* Supplied material
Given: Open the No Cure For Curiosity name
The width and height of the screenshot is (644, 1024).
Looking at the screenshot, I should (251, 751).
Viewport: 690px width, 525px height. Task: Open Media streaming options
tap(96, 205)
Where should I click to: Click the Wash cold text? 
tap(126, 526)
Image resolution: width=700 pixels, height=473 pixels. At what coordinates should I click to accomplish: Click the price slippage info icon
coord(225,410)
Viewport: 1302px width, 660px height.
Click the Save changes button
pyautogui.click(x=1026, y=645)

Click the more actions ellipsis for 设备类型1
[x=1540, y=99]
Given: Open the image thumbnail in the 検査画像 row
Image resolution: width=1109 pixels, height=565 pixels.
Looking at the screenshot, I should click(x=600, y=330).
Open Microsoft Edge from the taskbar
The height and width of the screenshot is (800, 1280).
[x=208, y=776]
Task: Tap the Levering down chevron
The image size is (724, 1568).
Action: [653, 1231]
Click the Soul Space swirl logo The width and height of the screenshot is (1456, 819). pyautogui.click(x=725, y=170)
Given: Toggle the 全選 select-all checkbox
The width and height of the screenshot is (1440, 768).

* Exercise
Reproduce the data starting at the line containing "Task: Tap the Levering down chevron" and ending at the last line of the data, substituting "arrow" for "chevron" and changing nothing else.

* Completed task
Task: Tap the Levering down arrow
The image size is (724, 1568).
Action: [653, 1231]
Click the Soul Space swirl logo The width and height of the screenshot is (1456, 819). pyautogui.click(x=725, y=170)
Given: Toggle the 全選 select-all checkbox
The width and height of the screenshot is (1440, 768).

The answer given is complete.